A16. Great question! As design possibilities in WordPress continue to grow, it will be more and more important to communicate those possibilities to designers. I think there are many different ways we can help demonstrate to designers that they can bring their work to life using WordPress — especially because there are so many new ways for people to create without needing to know code.
One great example of this is the WordPress.org Pattern Directory. If you’ve used Patterns in WordPress lately, you know they make it easy to quickly add unique layouts to your site. Soon, WordPress.org members will be able to sign in and submit patterns to be added to the directory. This is a huge opportunity for designers to be a part of the overall WordPress ecosystem without having to know how to code a plugin or a theme — it empowers designers to contribute while providing users with a library of vibrant design options.

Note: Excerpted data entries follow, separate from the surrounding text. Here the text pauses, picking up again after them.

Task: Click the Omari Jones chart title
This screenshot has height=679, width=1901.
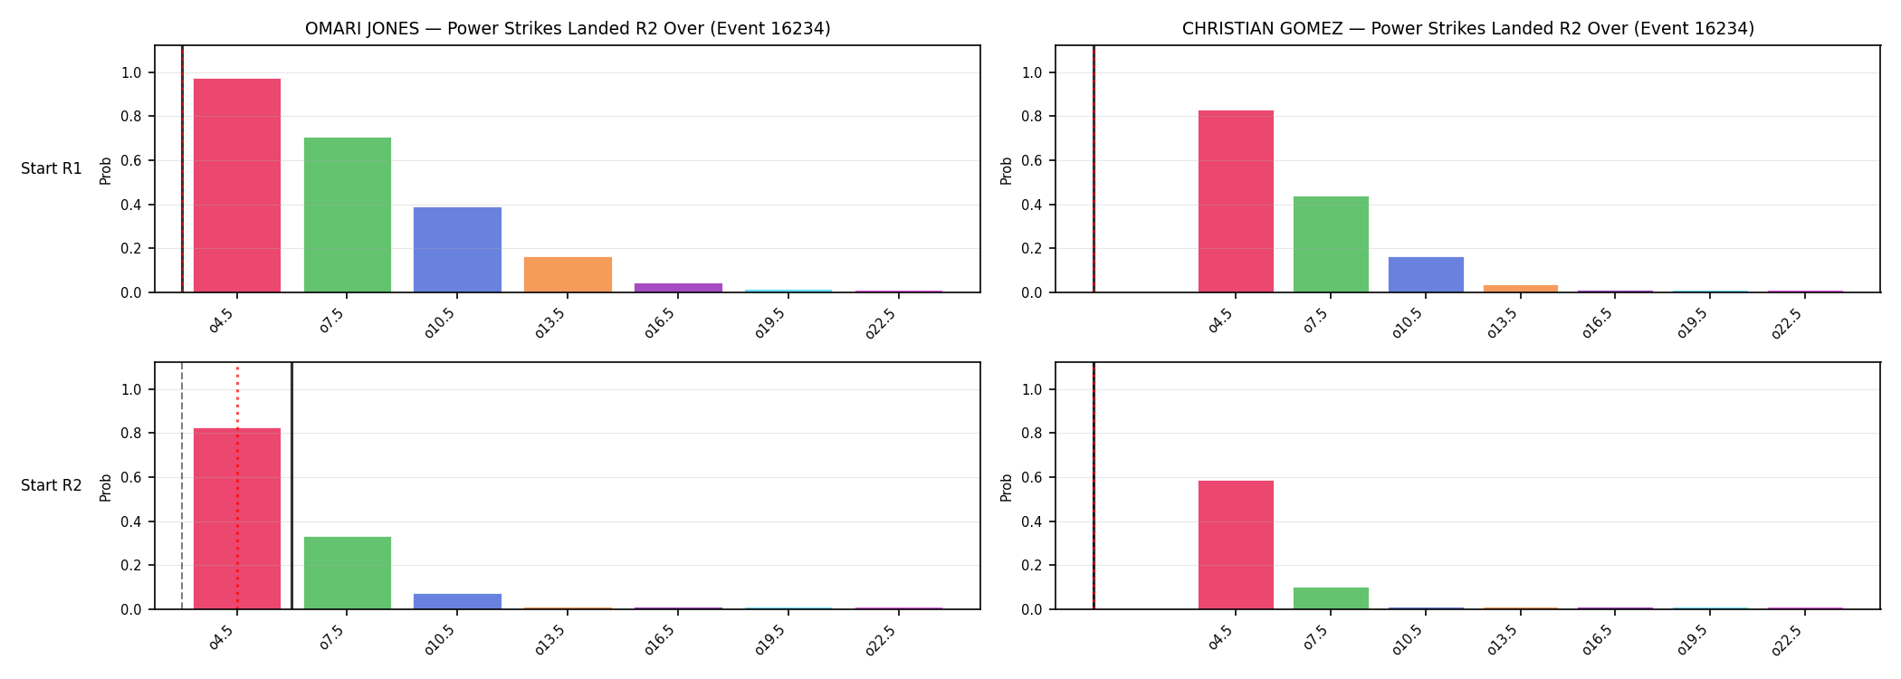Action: click(x=568, y=28)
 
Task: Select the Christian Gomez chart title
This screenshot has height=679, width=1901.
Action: click(x=1467, y=28)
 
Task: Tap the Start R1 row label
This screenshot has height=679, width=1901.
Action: click(x=52, y=168)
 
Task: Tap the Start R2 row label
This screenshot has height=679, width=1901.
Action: click(x=52, y=485)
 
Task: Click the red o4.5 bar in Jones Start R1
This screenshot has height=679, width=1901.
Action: click(x=237, y=186)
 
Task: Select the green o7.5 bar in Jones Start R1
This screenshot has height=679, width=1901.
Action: click(x=348, y=215)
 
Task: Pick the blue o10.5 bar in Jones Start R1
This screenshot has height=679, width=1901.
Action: click(x=457, y=250)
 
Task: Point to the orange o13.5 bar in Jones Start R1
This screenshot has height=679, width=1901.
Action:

Block themes are another huge opportunity for designers to bring their work to life. With the new Site Editor released with WordPress 5.9 this week, it’s quick and easy to design block themes without knowing any code *at all*. This opens up a whole new world of possibilities for designers who are interested in creating their own themes.
In the past, there have always been more developers than designers contributing to the WordPress project — so it’s exciting to see the opportunities for designers expanding so dramatically! I’m hopeful that this will inspire even more designers to get involved with the project.